When I first began my work at Integrationswerkstatt I was concerned that the work I would be doing in this small organization was not going to have a major impact. Before moving to Germany for my internship I had imagined a thrilling work abroad experience. Instead, I found myself in a small remote retirement town in the suburbs. My impression was that any work I could do would only have immediate impact on the local community and that real integration needs to be grander and more inclusive.
I could not have been more wrong. Every refugee I have met so far, no matter how old, expressed their need for security and stability. They all expressed a longing to feel that they belong to a community. I realized the smallest initiatives that aim at bringing people together and creating common ground are very important.

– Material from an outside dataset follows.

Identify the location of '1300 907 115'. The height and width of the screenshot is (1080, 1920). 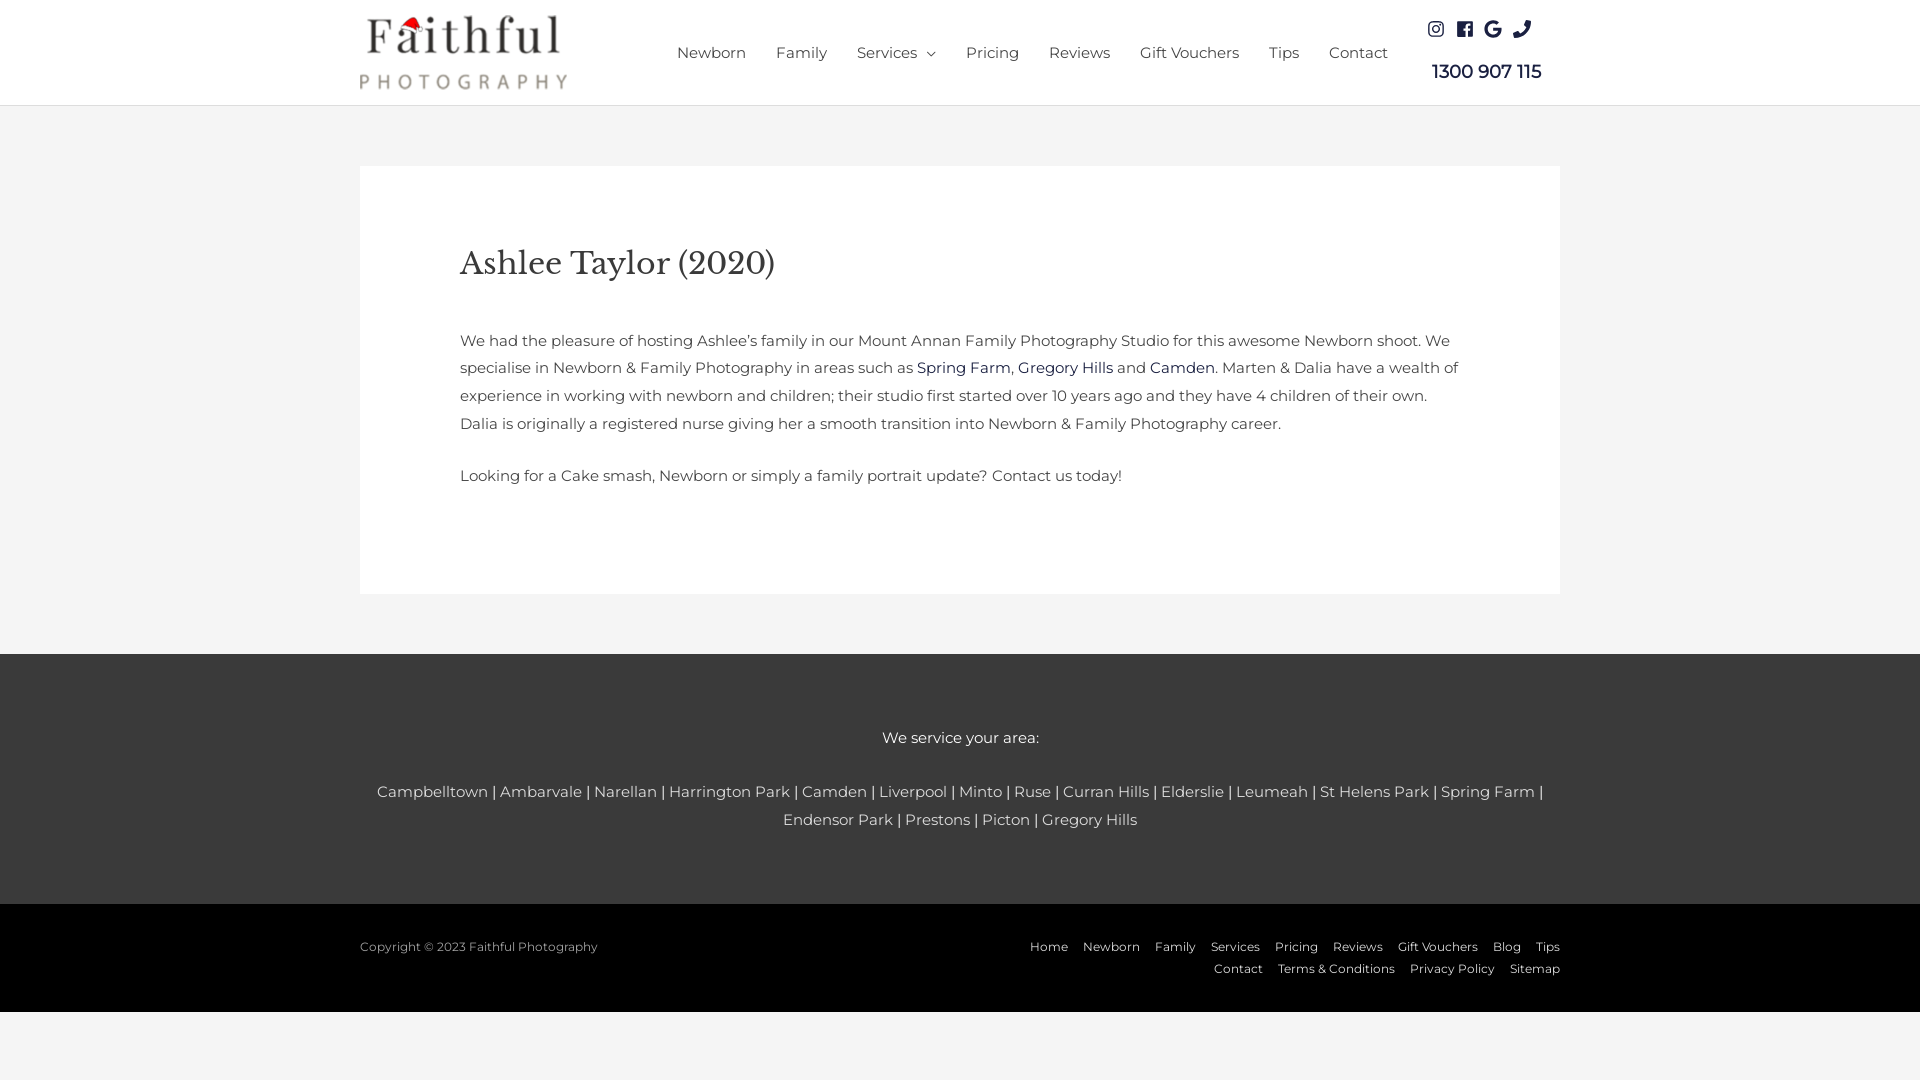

Many refugees expressed that language barriers have deterred them from being fully involved socially and professionally. In Germany, in order to start working, refugees have to go through a series of German courses on different levels, which then open up the doors for them to apply for work. They need to become fluent in a short manner of time to be eligible for work. So even things that seemed pointless to me, like a cafe gathering every once in a while, allowed refugees a rare opportunity to practice their language skills and understand the nuances of society.
However, there are also many frustrations when it comes to planning and organizing small-scale community-focused work. One of the refugees who I met with was a successful lawyer in Syria but cannot practice law anymore or pursue a degree because of the language barrier. He explained to me that he has to now think of other work alternatives and finds that a small business is the only viable solution for economic independence. He says he would be content if he could open a small restaurant that serves Middle Eastern food, which would allow him to finally be able to get off of government aid (indeed, he makes great falafel). Unfortunately Integrationswerkstatt does not have the proper funding to support refugee business.

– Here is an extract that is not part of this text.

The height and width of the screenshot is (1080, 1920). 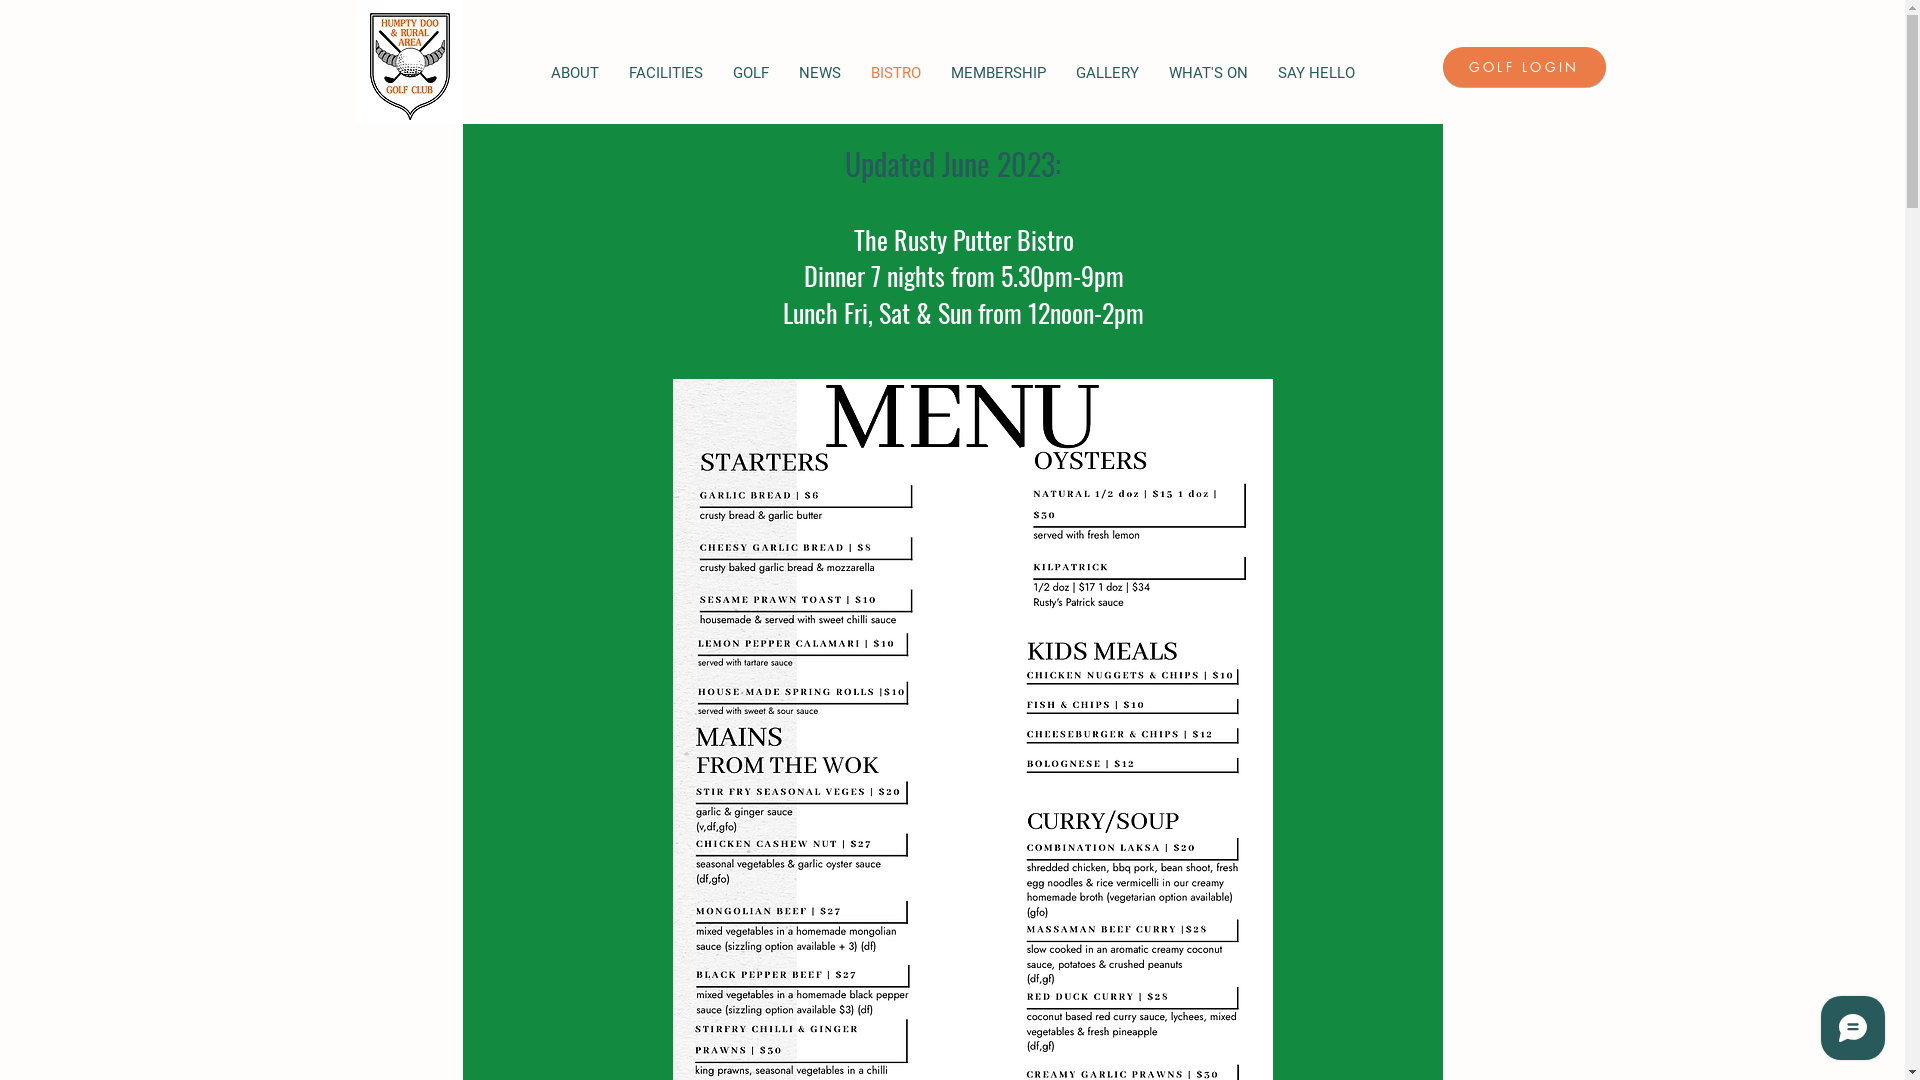 I want to click on 'ABOUT', so click(x=574, y=72).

Some of the work can be frustrating due to lack of funds, but it also allows for creativity and resourcefulness for that same reason. I found that a lot of the work that we do was based on what we thought the refugees needed rather than what they actually need. I decided to conduct a series of interviews to allow refugees to share their stories and make clear what their true needs are. This has allowed me to put my knowledge of Arabic to use, and I felt that refugees felt comfortable speaking in Arabic.
I have come to realize that the smallest gestures can lead to real change if we have enough patience to witness it. It takes time for a society to become fully integrated and it takes time for people to change misconceptions and free themselves from stereotypes, but it is possible!